Written problem:
Quote the WavLM paper summary word for word, between "This paper presents" and "of this approach.", inclusive.

Passage to read:

※ ※ ※

Exploring WavLM Back-ends for Speech Spoofing and Deepfake Detection

Authors: Theophile Stourbe, Victor Miara, Theo Lepage, Reda Dehak

Published: 2024-09-08 08:54:36+00:00

AI Summary

This paper presents a speech deepfake detection system that leverages a pre-trained WavLM model as a front-end and explores different back-end techniques for aggregating its representations. The system achieves state-of-the-art results on the ASVspoof 2024 challenge, demonstrating the effectiveness of this approach.

※ ※ ※

Collected material:
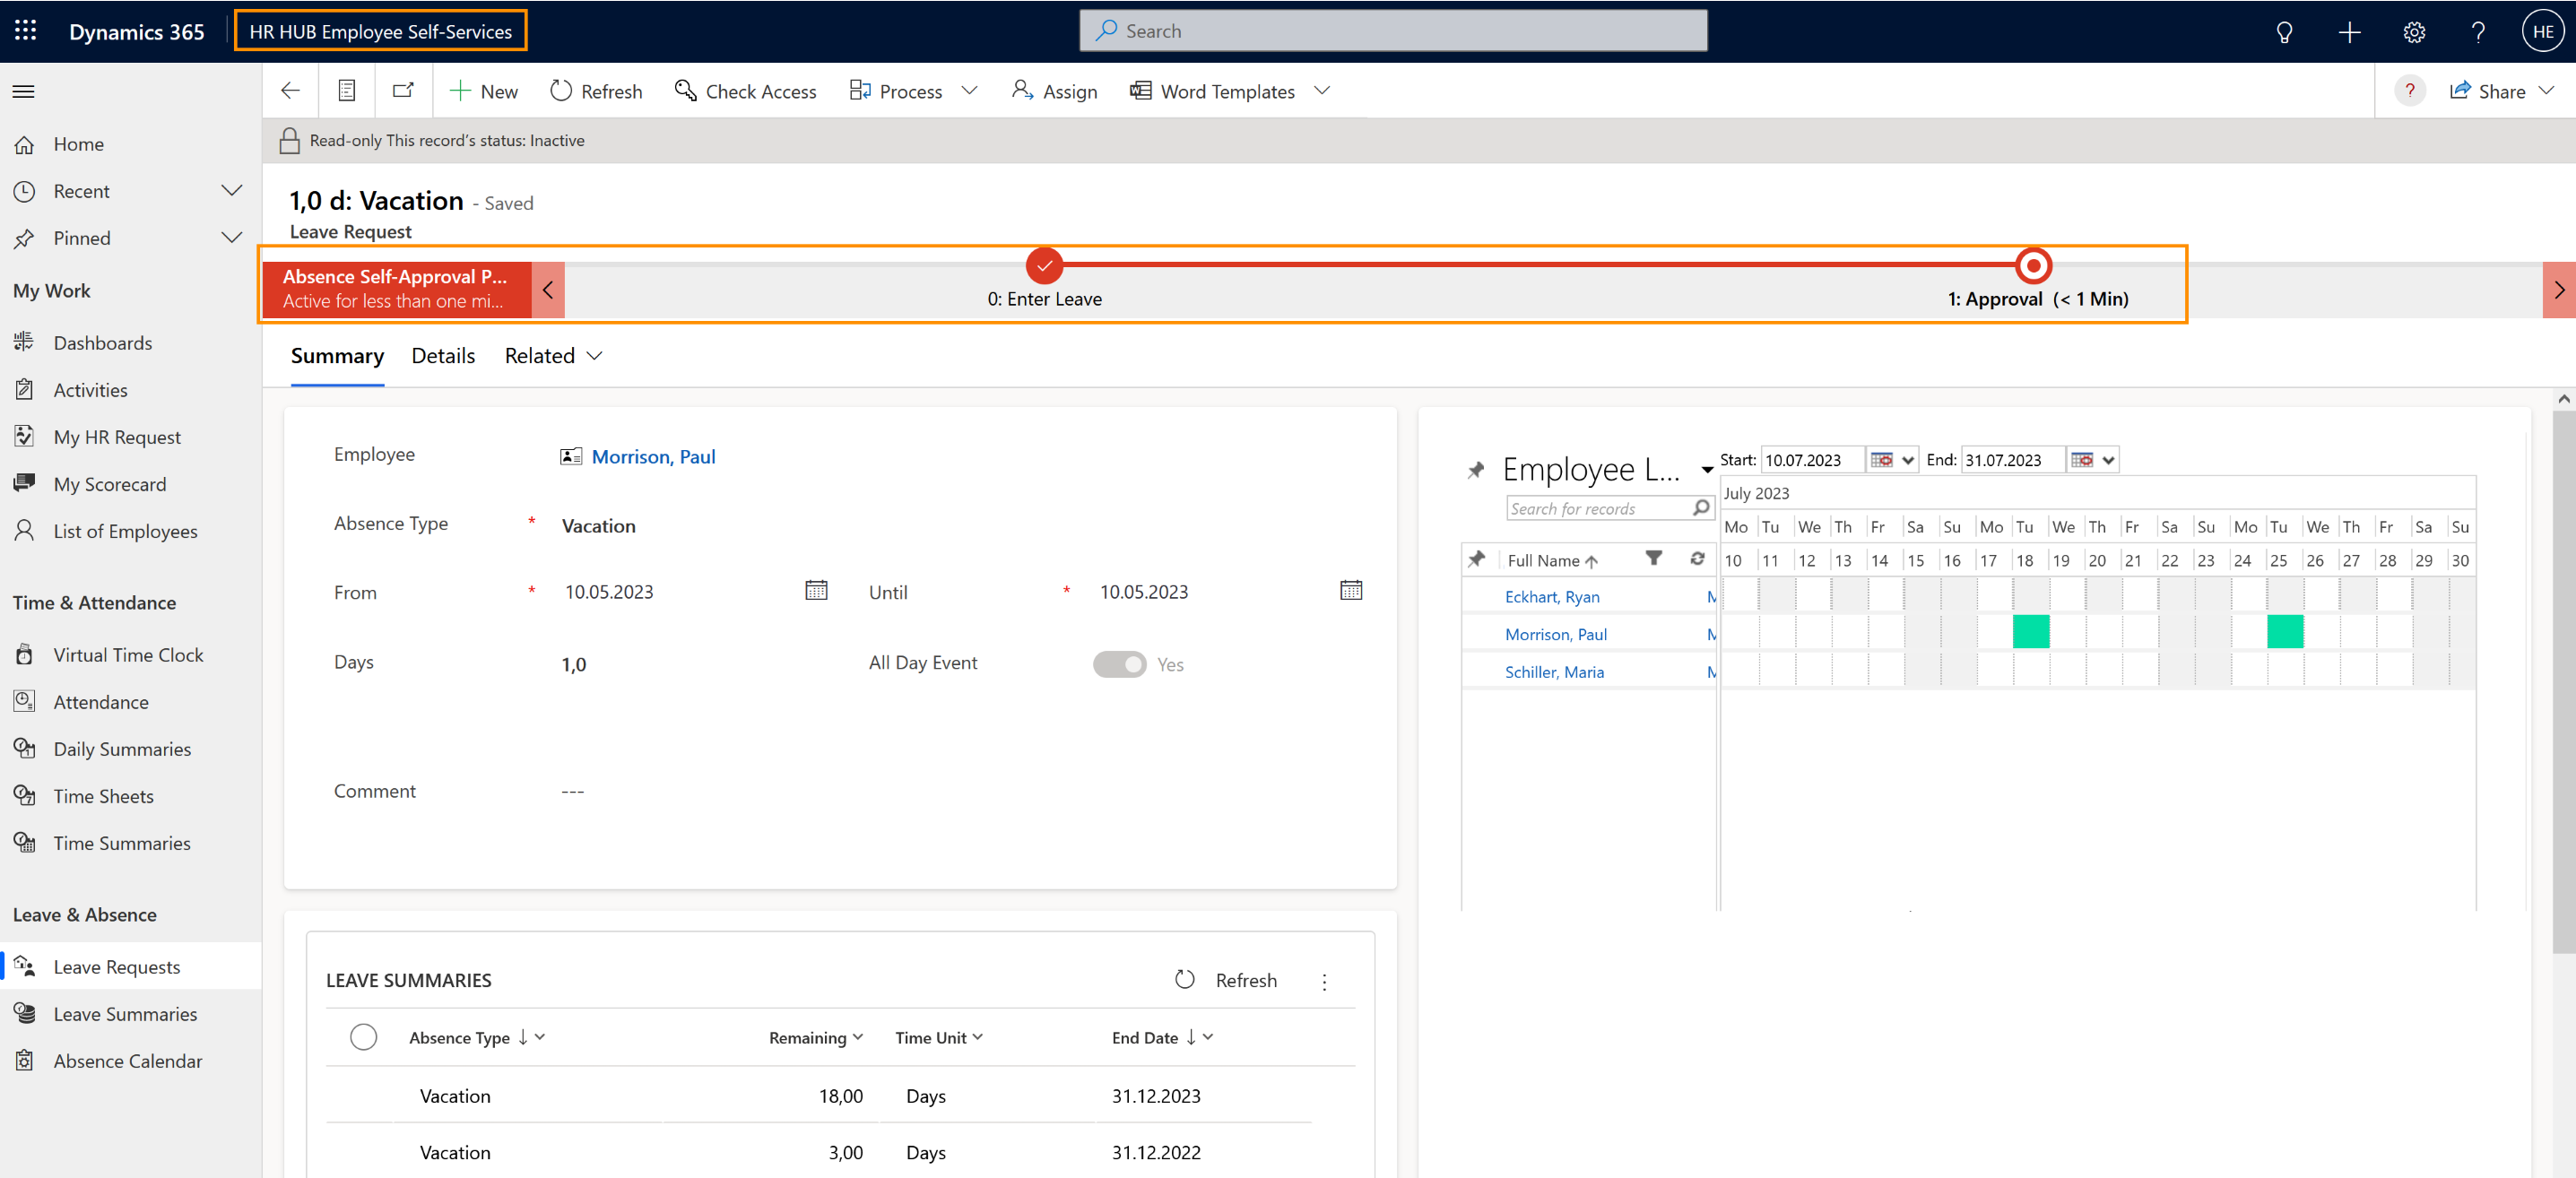Click the lightbulb assistant icon

[x=2284, y=32]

※ ※ ※

Solution below:
This paper presents a speech deepfake detection system that leverages a pre-trained WavLM model as a front-end and explores different back-end techniques for aggregating its representations. The system achieves state-of-the-art results on the ASVspoof 2024 challenge, demonstrating the effectiveness of this approach.